Inverse Kinematics (IK) is to find the robot's configurations that satisfy the target pose of the end effector. In motion planning, diverse configurations were required in case a feasible trajectory was not found. Meanwhile, collision checking (CC), e.g. Oriented bounding box (OBB), Discrete Oriented Polytope (DOP), and Quickhull \cite{quickhull}, needs to be done for each configuration provided by the IK solver to ensure every goal configuration for motion planning is available. This means the classical IK solver and CC algorithm should be executed repeatedly for every configuration. Thus, the preparation time is long when the required number of goal configurations is large, e.g. motion planning in cluster environments. Moreover, structured maps, which might be difficult to obtain, were required by classical collision-checking algorithms. To sidestep such two issues, we propose a flow-based vision method that can output diverse available configurations by fusing inverse kinematics and collision checking, named Vision Inverse Kinematics solver (ViIK). Moreover, ViIK uses RGB images as the perception of environments. ViIK can output 1000 configurations within 40 ms, and the accuracy is about 3 millimeters and 1.5 degrees. The higher accuracy can be obtained by being refined by the classical IK solver within a few iterations. The self-collision rates can be lower than 2%. The collision-with-env rates can be lower than 10% in most scenes. The code is available at: https://github.com/AdamQLMeng/ViIK.
Paper Structure (18 sections, 15 equations, 6 figures, 4 tables)

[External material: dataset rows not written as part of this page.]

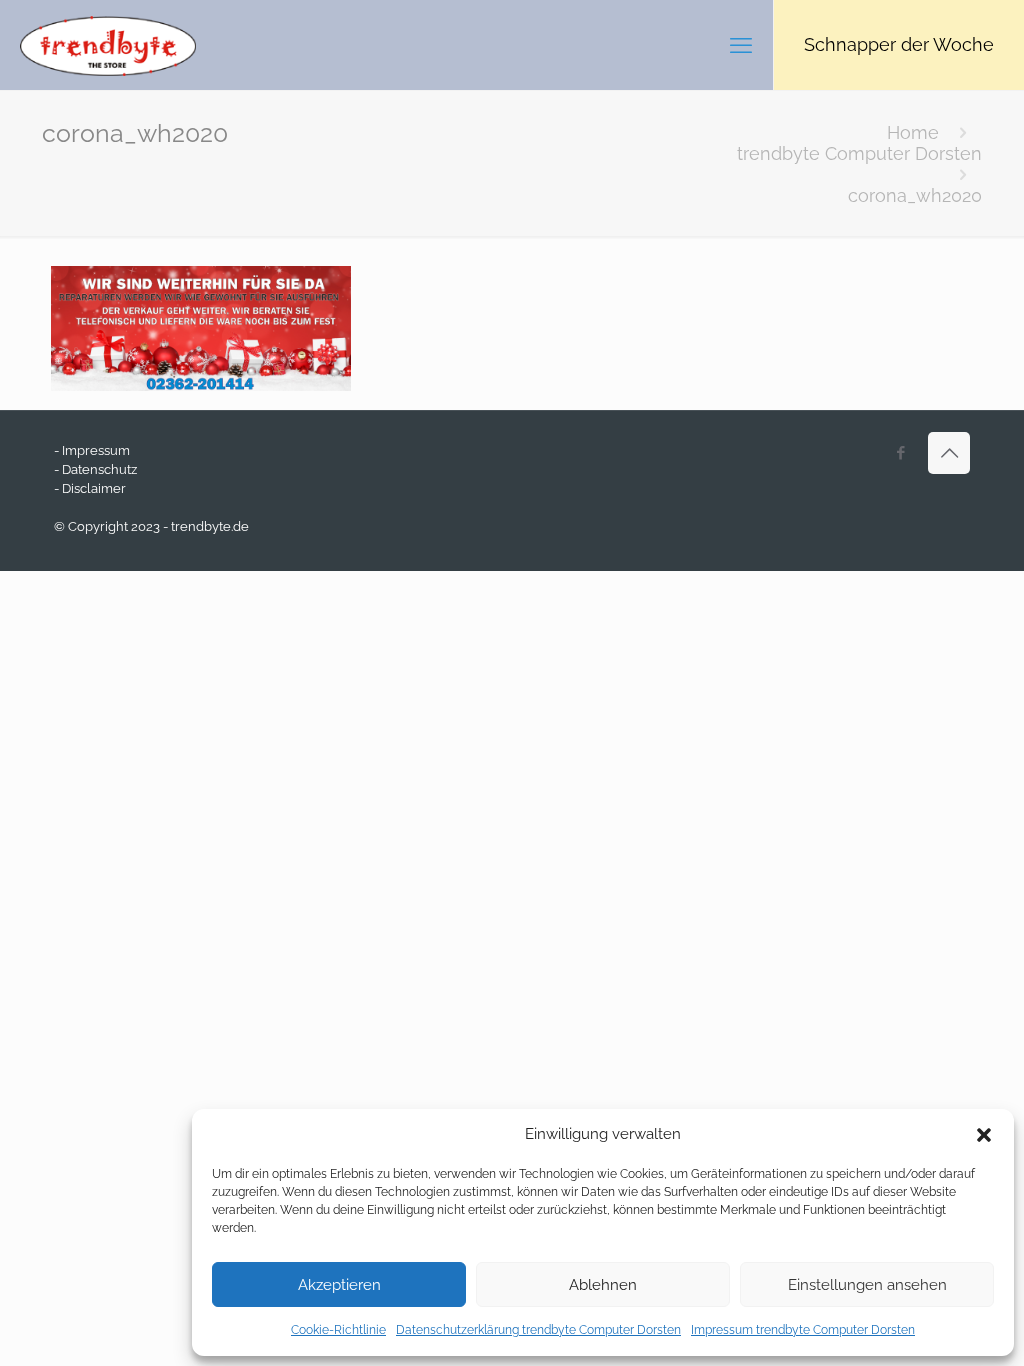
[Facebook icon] (900, 453)
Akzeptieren (339, 1285)
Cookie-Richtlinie (338, 1330)
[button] (984, 1135)
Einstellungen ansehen (867, 1285)
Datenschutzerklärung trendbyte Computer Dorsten (538, 1330)
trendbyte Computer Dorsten (859, 153)
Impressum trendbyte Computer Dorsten (803, 1330)
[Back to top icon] (949, 453)
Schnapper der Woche (899, 44)
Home (913, 132)
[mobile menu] (741, 45)
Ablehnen (603, 1285)
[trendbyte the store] (108, 45)
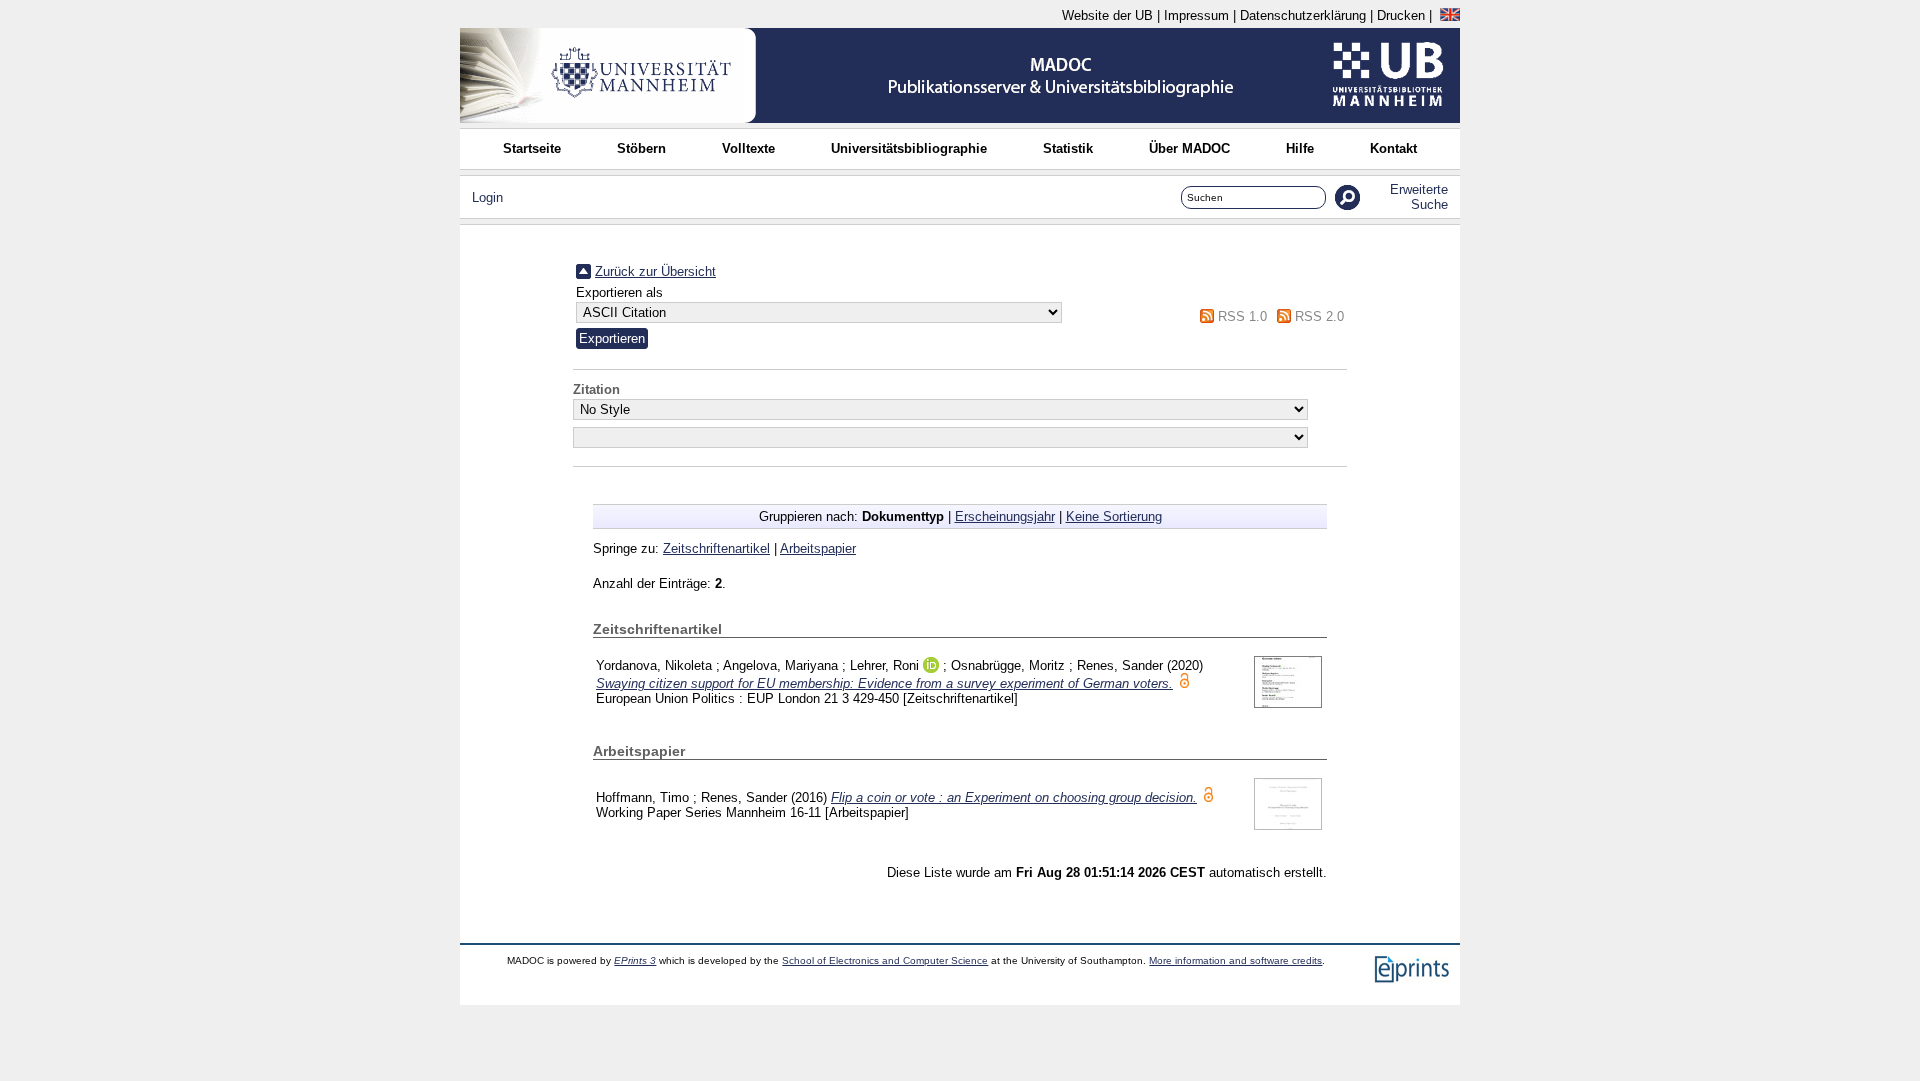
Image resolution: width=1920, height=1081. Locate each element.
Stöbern (641, 148)
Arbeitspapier (818, 548)
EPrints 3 (635, 960)
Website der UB (1107, 15)
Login (487, 197)
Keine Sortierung (1114, 516)
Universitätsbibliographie (909, 148)
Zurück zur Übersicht (655, 271)
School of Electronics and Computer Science (885, 960)
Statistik (1068, 148)
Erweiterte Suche (1419, 197)
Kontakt (1393, 148)
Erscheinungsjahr (1005, 516)
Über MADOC (1189, 148)
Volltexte (748, 148)
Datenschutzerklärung (1303, 15)
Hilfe (1300, 148)
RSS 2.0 (1319, 316)
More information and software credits (1235, 960)
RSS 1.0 (1242, 316)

This paper contains 18 sections, 15 equations, 6 figures, 4 tables.

Figures (6)

  • Figure 1: The architecture of the classical motion planning workflow. The IK solver generates diverse configurations first, then every configuration is checked for collision. (Red configurations are collision-occurred.) At last, all collision-free configurations are used as goal states for motion planning.
  • Figure 2: The architecture of a Vision Inverse Kinematics solver (ViIK-2) in the generative direction. ViIK is a dual flow-based model, one is for generating configurations, and another is for mapping multi-view images into latent space. ViIK Encoder is to map images into latent space with sequential MBConv blocks first, then MLP is used for fusing images and the target pose.
  • Figure 3: Examples for comparison of ViIK and the classical IK solver (TRAC-IK). (a), and (b) is an example in Env-1. (c), and (d) is an example in Env-3. Env-1 and Env-3 are the hard scenes among the scenes used in this paper, which have collision rates that are higher than 75%. The examples show that the solutions output by ViIK have a lower collision rate compared with TRAC-IK.
  • Figure 4: The runtime of ViIK-2, and TRAC-IK+CC. The tolerance of TRAC-IK is set to $1\times 10^{-3}$, similar to the errors of ViIK. Collision checking in TRAC-IK+CC uses mesh colliders.
  • Figure 5: 10 typical scenes used for evaluating ViIK in this paper which are proposed in benchmark. (Env-1, Env-2), (Env-3, Env-4), (Env-5, Env-6), (Env-7, Env-8), and (Env-9, Env-10) are used for the model, ViIK-2. Env-1 -- Env-5, and Env-6 -- Env-10 are used for the model, ViIK-5. Env-1 -- Env-10 are used for the model, ViIK-10.